Certains pays africains, comme le Nigeria, pourraient même tirer parti de cette situation. Avec une production en baisse ces dernières années (1,3 million de barils/jour en 2023 contre 2,5 millions avant la pandémie), le Nigeria souffre de problèmes structurels – vols de pétrole, insuffisance des investissements, instabilité dans le delta du Niger – qui limitent son influence au sein de l’OPEP. Une réduction des contraintes imposées par l’organisation pourrait, en théorie, lui permettre d’augmenter sa production sans risquer de sanctions. À l’inverse, l’Angola, dont la production décline mécaniquement depuis une décennie, pourrait voir sa voix encore marginalisée dans les négociations.
Plus largement, cette décision rappelle que l’Afrique, bien que dotée de ressources pétrolières significatives (le Nigeria, l’Angola, le Gabon et la Libye représentent ensemble près de 5 % de la production mondiale), peine à peser dans les débats énergétiques globaux. Les défis sont multiples : instabilité politique, manque d’infrastructures, corruption, et maintenant, une concurrence accrue entre producteurs africains pour attirer les investissements. Le retrait des Émirats, en fragilisant davantage le consensus au sein de l’OPEP, pourrait inciter certains pays africains à explorer des alliances alternatives, comme des partenariats avec des firmes chinoises ou européennes, moins attachées aux règles de l’organisation.
Vers une nouvelle géopolitique de l’énergie en Afrique ?
Le départ des Émirats de l’OPEP s’inscrit dans un mouvement plus large de reconfiguration des pouvoirs dans le secteur énergétique.
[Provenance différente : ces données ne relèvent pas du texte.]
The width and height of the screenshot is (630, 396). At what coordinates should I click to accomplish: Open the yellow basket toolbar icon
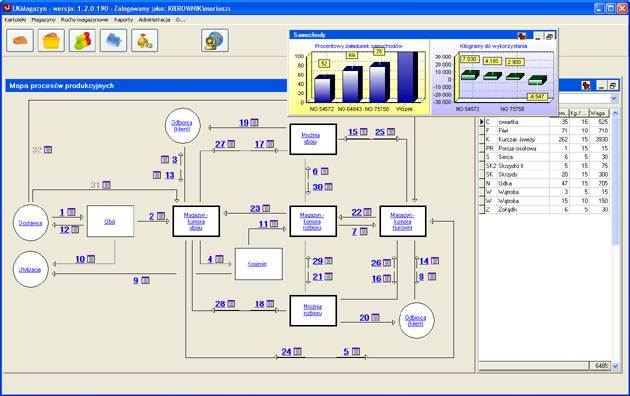(x=51, y=41)

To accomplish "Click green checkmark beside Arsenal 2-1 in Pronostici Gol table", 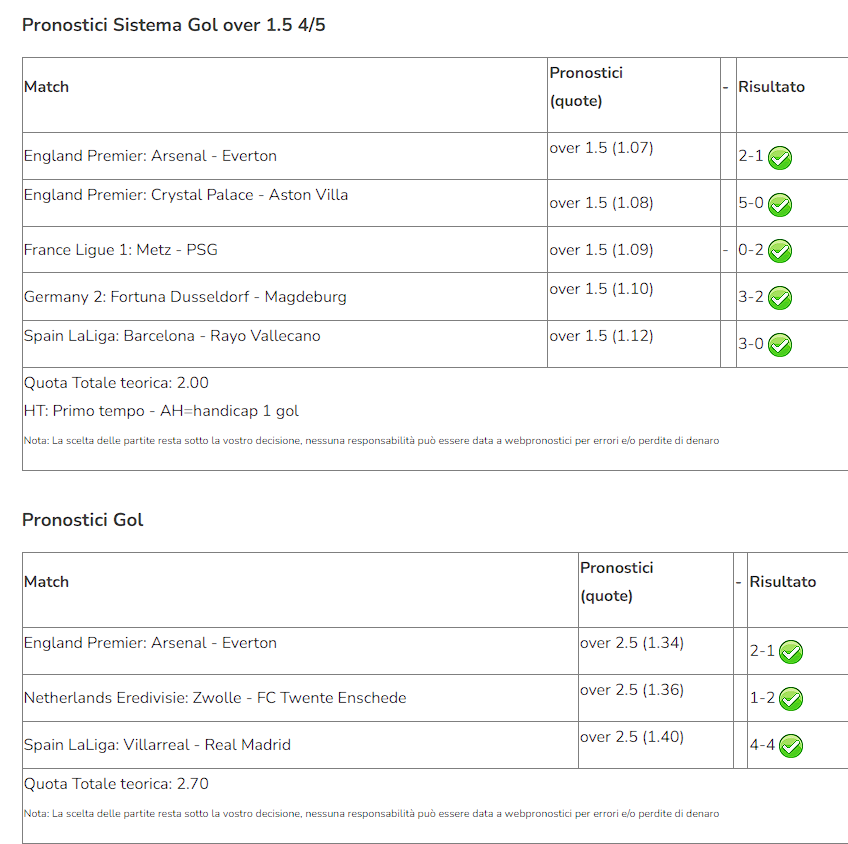I will [x=791, y=652].
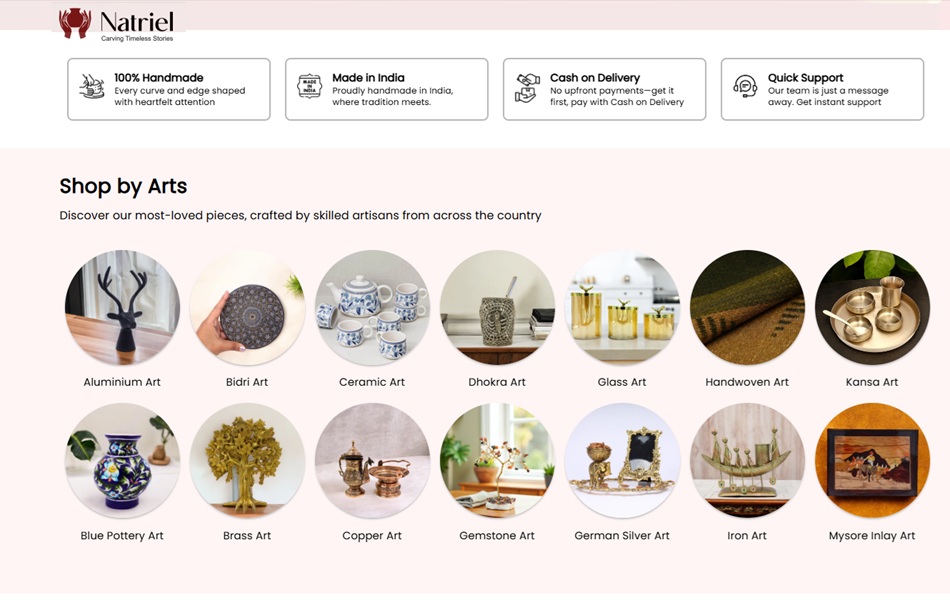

Pour les producteurs africains, cette évolution offre à la fois des opportunités et des risques. D’un côté, une plus grande autonomie pourrait leur permettre de négocier des contrats plus avantageux avec les multinationales, sans l’intermédiation de l’OPEP. De l’autre, une fragmentation accrue du marché pourrait entraîner une guerre des prix, comme celle observée en 2020, au détriment des pays les plus vulnérables.
L’Afrique a tout intérêt à anticiper ces changements en diversifiant son économie et en investissant dans les énergies renouvelables, où elle possède un potentiel immense (solaire, éolien, hydroélectrique). Des pays comme le Kenya ou le Maroc montrent la voie en développant des projets ambitieux, tandis que d’autres, comme le Nigeria, continuent de miser sur le pétrole malgré les risques. La transition énergétique, accélérée par des facteurs géopolitiques comme la guerre en Ukraine ou les engagements climatiques internationaux, rendra de toute façon le pétrole moins central dans les décennies à venir. Dans ce contexte, les producteurs africains doivent préparer l’après-pétrole, tout en gérant les défis immédiats de leur secteur.
Le retrait des Émirats de l’OPEP n’est pas une révolution en soi, mais il illustre les turbulences d’un secteur en pleine mutation. Pour l’Afrique, il souligne l’urgence de repenser sa stratégie énergétique, en équilibrant la défense de ses intérêts pétroliers avec les impératifs de la transition écologique. Une chose est sûre : l’heure des ajustements stratégiques a sonné.